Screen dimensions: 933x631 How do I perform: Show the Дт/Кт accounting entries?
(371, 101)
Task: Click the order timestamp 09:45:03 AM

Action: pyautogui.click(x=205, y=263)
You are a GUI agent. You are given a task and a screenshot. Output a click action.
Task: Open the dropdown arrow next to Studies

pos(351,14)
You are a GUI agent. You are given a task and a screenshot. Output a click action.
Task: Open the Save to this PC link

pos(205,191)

::::::::::

- [Problem statement]: Rewrite the data above, replacing "screenshot" with "screen image" and leaving everything else unchanged.

- [Response to the task]:
Screen dimensions: 933x631 How do I perform: Show the Дт/Кт accounting entries?
(371, 101)
Task: Click the order timestamp 09:45:03 AM

Action: pyautogui.click(x=205, y=263)
You are a GUI agent. You are given a task and a screen image. Output a click action.
Task: Open the dropdown arrow next to Studies

pos(351,14)
You are a GUI agent. You are given a task and a screen image. Output a click action.
Task: Open the Save to this PC link

pos(205,191)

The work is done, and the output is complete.